— START —

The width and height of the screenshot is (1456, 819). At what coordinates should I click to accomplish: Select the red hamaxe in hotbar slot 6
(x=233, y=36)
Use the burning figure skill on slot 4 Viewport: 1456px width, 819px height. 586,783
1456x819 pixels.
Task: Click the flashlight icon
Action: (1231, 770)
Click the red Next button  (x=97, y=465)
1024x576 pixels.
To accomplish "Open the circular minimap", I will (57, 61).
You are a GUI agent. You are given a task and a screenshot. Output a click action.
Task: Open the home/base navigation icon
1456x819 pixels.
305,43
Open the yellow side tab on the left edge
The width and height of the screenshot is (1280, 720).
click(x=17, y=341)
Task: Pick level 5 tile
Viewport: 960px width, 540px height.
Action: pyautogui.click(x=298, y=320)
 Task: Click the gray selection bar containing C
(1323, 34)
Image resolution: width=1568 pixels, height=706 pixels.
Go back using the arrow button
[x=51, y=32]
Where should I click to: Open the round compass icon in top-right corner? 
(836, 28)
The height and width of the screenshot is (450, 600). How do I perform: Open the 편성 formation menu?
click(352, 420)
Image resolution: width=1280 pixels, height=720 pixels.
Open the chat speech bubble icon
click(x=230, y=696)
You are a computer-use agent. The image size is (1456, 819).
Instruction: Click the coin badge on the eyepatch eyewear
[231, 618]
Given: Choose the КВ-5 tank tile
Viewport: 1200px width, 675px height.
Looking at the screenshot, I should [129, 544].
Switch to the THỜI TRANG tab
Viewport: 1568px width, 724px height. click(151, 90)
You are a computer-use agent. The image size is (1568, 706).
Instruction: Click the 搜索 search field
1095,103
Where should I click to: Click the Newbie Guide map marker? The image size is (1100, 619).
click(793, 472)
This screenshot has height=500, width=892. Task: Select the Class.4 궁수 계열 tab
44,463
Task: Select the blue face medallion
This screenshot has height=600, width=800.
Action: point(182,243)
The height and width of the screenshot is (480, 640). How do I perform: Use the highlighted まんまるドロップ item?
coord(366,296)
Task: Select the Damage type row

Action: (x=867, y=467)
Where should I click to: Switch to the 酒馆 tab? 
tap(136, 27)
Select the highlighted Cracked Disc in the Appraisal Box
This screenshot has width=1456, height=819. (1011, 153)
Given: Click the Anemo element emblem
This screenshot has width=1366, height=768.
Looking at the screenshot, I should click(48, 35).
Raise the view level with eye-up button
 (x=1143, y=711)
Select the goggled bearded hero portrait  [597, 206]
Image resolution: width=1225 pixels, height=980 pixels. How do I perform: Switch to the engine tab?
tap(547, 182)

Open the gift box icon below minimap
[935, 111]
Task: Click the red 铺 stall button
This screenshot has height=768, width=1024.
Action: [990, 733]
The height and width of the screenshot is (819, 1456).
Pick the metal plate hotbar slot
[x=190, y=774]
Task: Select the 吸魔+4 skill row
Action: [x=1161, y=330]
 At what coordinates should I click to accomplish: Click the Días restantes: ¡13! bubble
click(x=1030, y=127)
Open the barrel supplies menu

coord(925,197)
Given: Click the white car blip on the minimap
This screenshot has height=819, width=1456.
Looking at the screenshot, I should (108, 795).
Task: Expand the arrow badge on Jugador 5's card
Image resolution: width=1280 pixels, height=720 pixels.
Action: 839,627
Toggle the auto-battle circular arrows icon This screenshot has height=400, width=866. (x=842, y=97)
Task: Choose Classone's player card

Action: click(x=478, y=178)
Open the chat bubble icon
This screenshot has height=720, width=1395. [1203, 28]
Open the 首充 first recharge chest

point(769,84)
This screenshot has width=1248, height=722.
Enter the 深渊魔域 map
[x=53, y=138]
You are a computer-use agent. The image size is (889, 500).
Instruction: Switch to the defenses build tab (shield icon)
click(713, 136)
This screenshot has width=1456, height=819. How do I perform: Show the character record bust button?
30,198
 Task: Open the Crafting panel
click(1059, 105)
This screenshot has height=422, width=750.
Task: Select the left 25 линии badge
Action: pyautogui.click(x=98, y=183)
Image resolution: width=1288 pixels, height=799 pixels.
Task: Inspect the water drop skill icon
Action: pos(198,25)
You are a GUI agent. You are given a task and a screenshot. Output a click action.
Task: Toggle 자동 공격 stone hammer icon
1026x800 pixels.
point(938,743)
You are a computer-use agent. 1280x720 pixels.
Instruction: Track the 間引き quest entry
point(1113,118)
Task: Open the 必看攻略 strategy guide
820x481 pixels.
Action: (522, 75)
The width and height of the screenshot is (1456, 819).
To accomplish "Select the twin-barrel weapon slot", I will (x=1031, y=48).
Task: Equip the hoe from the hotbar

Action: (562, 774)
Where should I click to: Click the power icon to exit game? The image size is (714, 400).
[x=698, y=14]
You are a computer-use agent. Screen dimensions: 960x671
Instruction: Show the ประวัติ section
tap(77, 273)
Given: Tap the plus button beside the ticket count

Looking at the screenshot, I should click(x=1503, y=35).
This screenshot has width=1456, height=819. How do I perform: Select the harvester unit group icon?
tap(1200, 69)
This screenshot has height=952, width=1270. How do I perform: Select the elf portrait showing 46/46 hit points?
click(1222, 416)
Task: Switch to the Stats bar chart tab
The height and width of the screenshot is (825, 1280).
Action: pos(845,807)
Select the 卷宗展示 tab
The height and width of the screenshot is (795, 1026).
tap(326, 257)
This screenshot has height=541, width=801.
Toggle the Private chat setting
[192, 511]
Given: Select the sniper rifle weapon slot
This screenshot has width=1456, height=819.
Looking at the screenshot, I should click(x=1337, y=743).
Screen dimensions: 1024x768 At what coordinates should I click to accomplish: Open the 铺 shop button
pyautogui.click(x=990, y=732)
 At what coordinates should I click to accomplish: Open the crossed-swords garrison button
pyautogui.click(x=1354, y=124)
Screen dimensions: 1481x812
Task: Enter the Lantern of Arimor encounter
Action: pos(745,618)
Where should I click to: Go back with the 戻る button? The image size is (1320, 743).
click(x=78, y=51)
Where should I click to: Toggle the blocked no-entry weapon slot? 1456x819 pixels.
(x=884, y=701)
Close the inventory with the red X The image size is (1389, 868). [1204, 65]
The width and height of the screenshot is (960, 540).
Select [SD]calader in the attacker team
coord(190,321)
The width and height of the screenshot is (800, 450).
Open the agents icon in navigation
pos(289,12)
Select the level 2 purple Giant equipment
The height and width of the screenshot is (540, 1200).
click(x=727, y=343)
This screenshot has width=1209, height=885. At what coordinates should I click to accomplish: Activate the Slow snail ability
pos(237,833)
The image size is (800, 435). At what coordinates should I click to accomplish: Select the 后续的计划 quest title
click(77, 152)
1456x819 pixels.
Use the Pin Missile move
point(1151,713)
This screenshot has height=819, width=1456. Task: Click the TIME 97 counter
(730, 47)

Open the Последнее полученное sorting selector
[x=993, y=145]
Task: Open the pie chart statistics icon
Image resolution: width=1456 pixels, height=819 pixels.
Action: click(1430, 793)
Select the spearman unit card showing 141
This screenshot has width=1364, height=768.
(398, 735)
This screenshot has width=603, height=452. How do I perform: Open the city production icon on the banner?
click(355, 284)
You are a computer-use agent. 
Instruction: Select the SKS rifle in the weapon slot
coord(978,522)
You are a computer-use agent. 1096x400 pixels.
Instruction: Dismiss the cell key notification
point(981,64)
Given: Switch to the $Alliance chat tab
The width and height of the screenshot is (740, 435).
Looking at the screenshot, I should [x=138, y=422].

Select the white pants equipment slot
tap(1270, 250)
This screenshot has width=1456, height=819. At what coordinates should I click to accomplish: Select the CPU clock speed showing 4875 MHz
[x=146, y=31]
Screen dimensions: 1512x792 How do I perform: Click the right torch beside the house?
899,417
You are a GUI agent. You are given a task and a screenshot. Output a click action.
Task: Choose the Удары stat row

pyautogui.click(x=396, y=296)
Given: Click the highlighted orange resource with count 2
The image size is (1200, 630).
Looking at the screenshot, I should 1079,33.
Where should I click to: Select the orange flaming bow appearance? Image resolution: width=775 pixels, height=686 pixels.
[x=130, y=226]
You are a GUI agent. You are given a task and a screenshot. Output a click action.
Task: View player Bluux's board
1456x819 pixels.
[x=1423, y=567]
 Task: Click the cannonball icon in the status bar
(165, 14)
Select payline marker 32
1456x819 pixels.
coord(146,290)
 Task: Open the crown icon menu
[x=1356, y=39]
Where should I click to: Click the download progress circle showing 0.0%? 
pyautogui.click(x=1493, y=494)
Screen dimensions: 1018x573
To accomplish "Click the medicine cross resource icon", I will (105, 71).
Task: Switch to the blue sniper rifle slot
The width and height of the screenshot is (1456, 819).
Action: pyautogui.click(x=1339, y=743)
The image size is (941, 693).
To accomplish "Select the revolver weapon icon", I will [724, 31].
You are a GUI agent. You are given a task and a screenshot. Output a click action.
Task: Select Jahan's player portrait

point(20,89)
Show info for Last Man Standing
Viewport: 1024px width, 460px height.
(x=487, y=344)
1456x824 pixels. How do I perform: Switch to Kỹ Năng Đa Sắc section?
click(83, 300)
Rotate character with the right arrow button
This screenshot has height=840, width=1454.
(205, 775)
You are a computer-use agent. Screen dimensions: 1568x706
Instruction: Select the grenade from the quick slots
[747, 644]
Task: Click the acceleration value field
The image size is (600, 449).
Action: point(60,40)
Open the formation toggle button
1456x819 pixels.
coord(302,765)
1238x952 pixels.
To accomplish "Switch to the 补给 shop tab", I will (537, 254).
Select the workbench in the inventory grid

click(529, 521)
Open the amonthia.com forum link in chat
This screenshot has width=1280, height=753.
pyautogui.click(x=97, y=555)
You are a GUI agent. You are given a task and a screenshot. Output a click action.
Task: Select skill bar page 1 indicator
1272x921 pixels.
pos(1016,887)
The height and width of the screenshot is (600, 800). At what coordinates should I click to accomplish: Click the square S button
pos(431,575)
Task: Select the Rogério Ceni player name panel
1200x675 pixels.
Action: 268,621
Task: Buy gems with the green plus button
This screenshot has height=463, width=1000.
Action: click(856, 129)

— END —

Please copy the rows above verbatim, starting at the line that contains "Where should I click to: Click the power" and ending at the line that contains "tap(1200, 69)", with both of those lines included.

**Right answer**
Where should I click to: Click the power icon to exit game? The image size is (714, 400).
[x=698, y=14]
You are a computer-use agent. Screen dimensions: 960x671
Instruction: Show the ประวัติ section
tap(77, 273)
Given: Tap the plus button beside the ticket count

Looking at the screenshot, I should click(x=1503, y=35).
This screenshot has width=1456, height=819. How do I perform: Select the harvester unit group icon?
tap(1200, 69)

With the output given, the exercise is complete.